Small possible way to store huge amount of data in 64 bits app in the less amount of memory

Juan_Martorell · September 8, 2020, 4:45pm

Hi.

When. storing numbers as Double, they take 8 bytes of memory. If I save them as integer, they take also 8 bytes in 64 bits. I’m trying to store huge amount of simple data in multidimensional arrays. For me, storing the data as Uint8 will be enough as I believe is the varitype taking less memory for a possible single round number, but I’ve problems in getting Uint8 values from Double values.

How can I convert a double value into Uint8 value?
I’m creating multidimensional arrays of 8 columns. Each columns has to store integer values from 0 to 100, so the total amount of data in double is (100^8)*8 bytes, so 80 Gb of memory… what it’s absolutely impossible.
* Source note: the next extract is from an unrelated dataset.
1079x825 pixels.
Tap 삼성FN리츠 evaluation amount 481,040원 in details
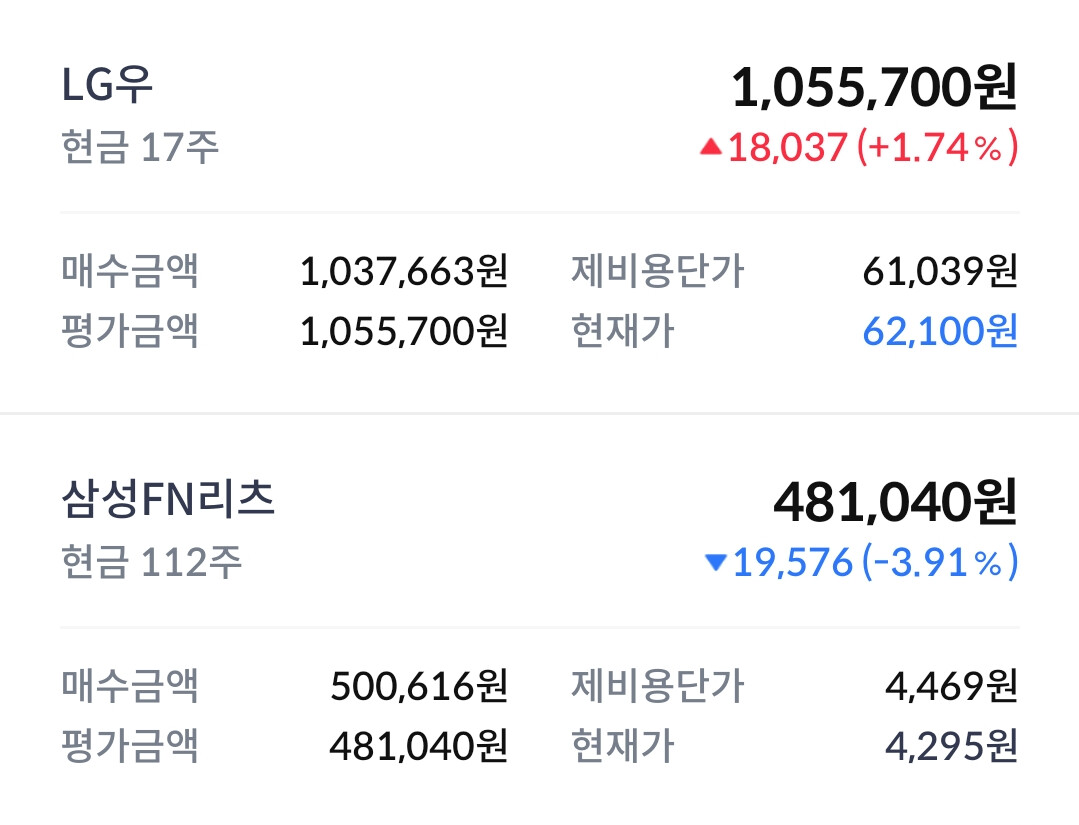(x=419, y=746)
If this would be saved as Uint8, the total amount of memory for the array would be (100^8)*1 bytes so 10 Gb of memory. Considering I’ve to create 18 of these multidimensional arrays and make math operations between them, what method would you recommend me?.

Best regards.

DerkJ · September 8, 2020, 5:40pm

1: Converting any value is easy with memoryblocks.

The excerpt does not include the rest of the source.